WORK ORDER:
Copy out precisely the lines of the material that follows, beginning with the line containing "Where should I" and ending with its last line; exclude pictures.

EXTRACTED DATA:

----------

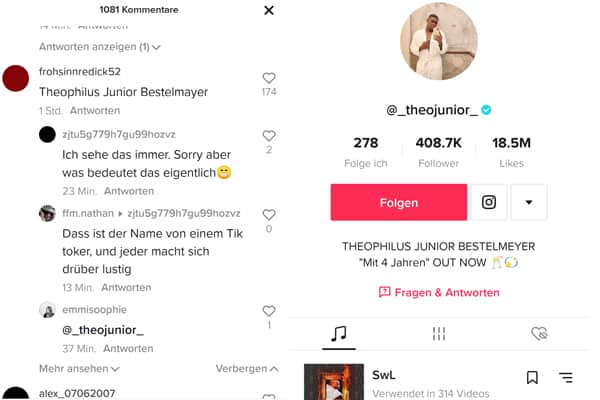The width and height of the screenshot is (600, 400).
Task: Bookmark the SwL sound
Action: click(532, 377)

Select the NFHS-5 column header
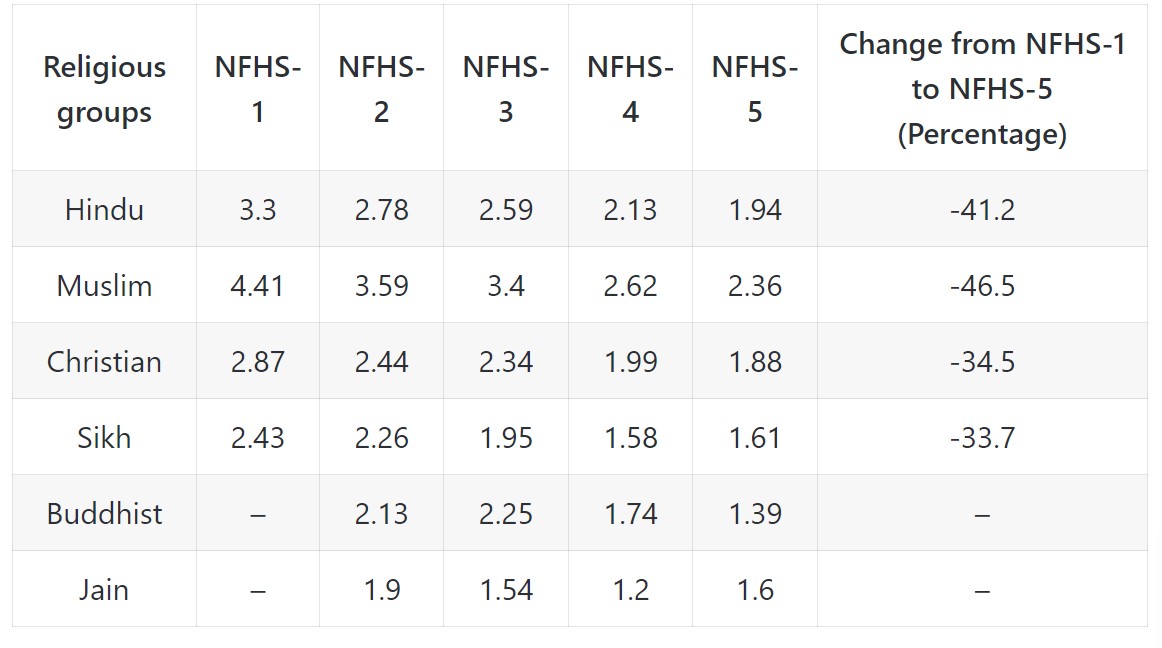point(754,89)
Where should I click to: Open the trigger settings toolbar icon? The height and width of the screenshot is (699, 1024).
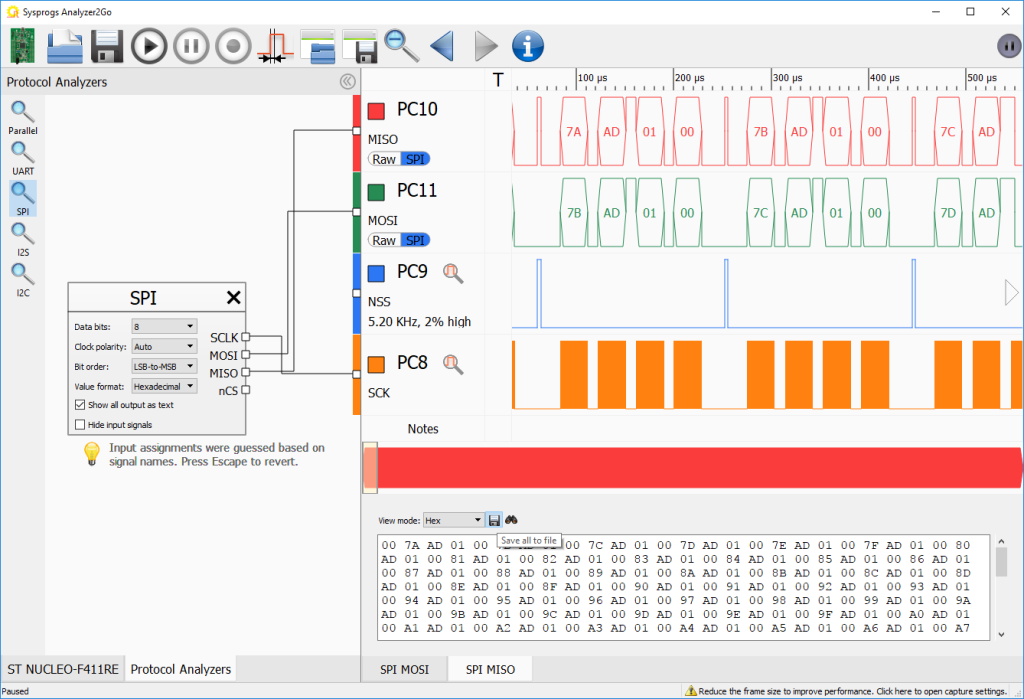[273, 46]
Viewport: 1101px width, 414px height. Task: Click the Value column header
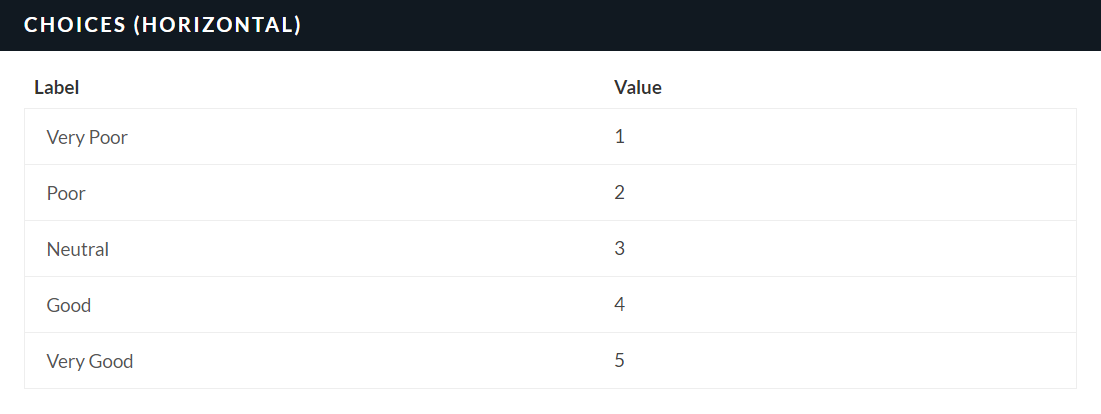click(x=637, y=87)
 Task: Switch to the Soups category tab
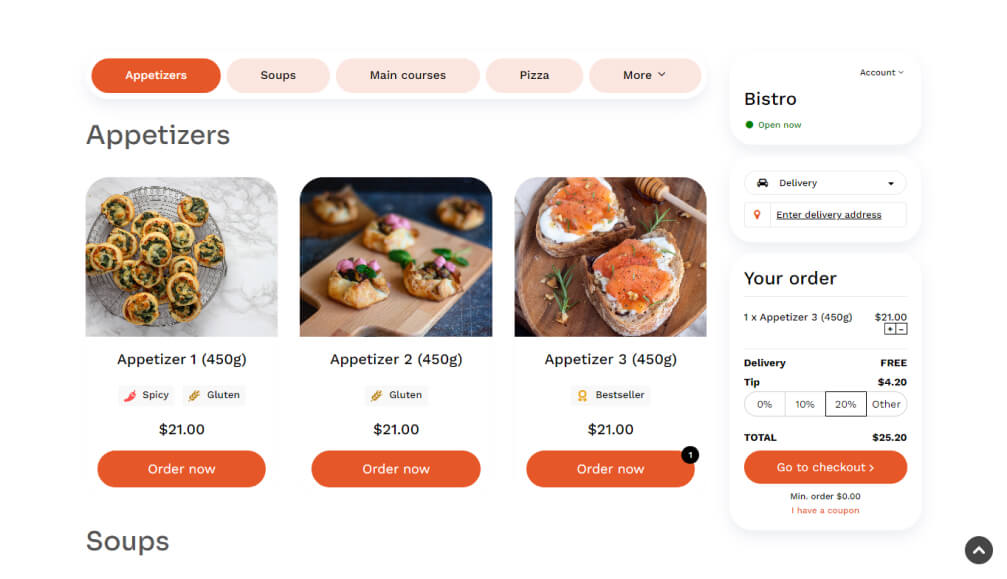click(278, 75)
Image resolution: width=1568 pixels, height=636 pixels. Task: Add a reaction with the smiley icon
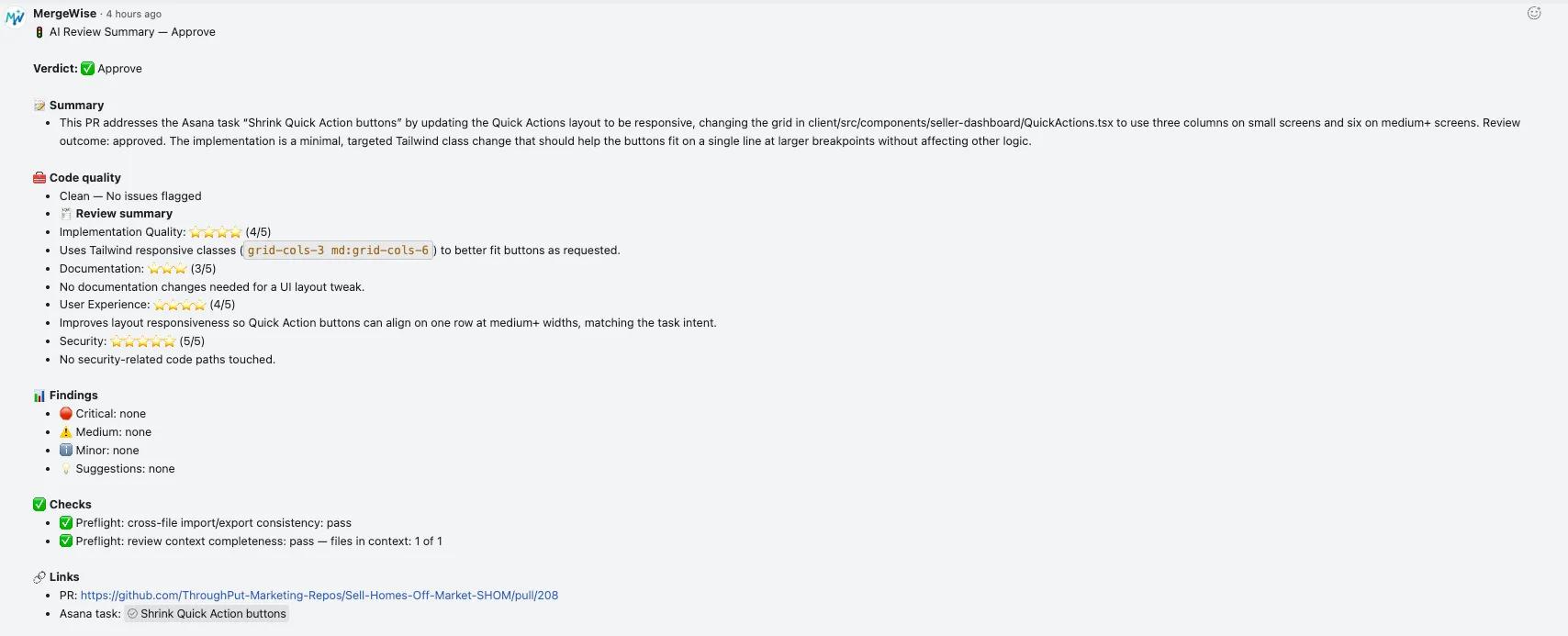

----------

FINISHED TASK:
Where should I click to: Open the trigger settings toolbar icon? The height and width of the screenshot is (699, 1024).
[273, 46]
Viewport: 1101px width, 414px height. Task: Click the Value column header
click(x=637, y=87)
 Task: Switch to the Soups category tab
click(278, 75)
Image resolution: width=1568 pixels, height=636 pixels. Task: Add a reaction with the smiley icon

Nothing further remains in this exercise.